Closed mreinstein closed 7 years ago

mreinstein commented 7 years ago

There is some filtering logic happening here: https://github.com/watson-developer-cloud/speech-javascript-sdk/blob/master/speech-to-text/webaudio-l16-stream.js#L84

@nfriedly mentioned this had something to with antialiasing downsampling, but neither of us could come up with clear wordage on why that code is present or what exactly it's doing.

This is one of the few areas in the code which is very hard to understand by simpling reading it; the rest of the module is pretty self-documented and easy to follow. :)

nfriedly commented 7 years ago

I posted my own question on the DSP stack exchange to help get a better handle on this. It includes a nice graph of the filter array :)

http://dsp.stackexchange.com/questions/37450/please-help-me-understand-this-audio-downsampling-code

mreinstein commented 7 years ago

nice! So you're planning to support downsampling to 8khz too? Is this to minimize bandwidth sent to watson? I'm wondering if going below 16khz actually affects recognition quality?

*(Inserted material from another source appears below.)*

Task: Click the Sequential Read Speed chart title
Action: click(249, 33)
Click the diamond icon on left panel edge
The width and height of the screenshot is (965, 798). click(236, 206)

nfriedly commented 7 years ago

Well, the service supports 8kHz "narrowband" models and 16kHz "broadband" models. Right now, when you select a narrowband model, the audio is downsampled to 16kHz here, and then I think it gets downsampled again to 8kHz at the service. So, doing it once here should both save bandwidth and increase quality.

mreinstein commented 7 years ago

Ah, right I forgot about the narrowband model. So really this is about bandwidth savings when opting into the non-broadband model. Thanks for clarification.

mreinstein commented 7 years ago

@nfriedly very nice!

Question about this line:

Input audio is typically 48kHz, this downsamples it to 16kHz.

I've seen several browsers provide different sample rates. For example, Chrome right now produces 44.1khz samples. I'm wondering if this filtering logic is going to slightly distort this input?

nfriedly commented 7 years ago

Oh, let me adjust that. It will reduce the cutoff point of the low-pass filter slightly, but not enough to affect human speech.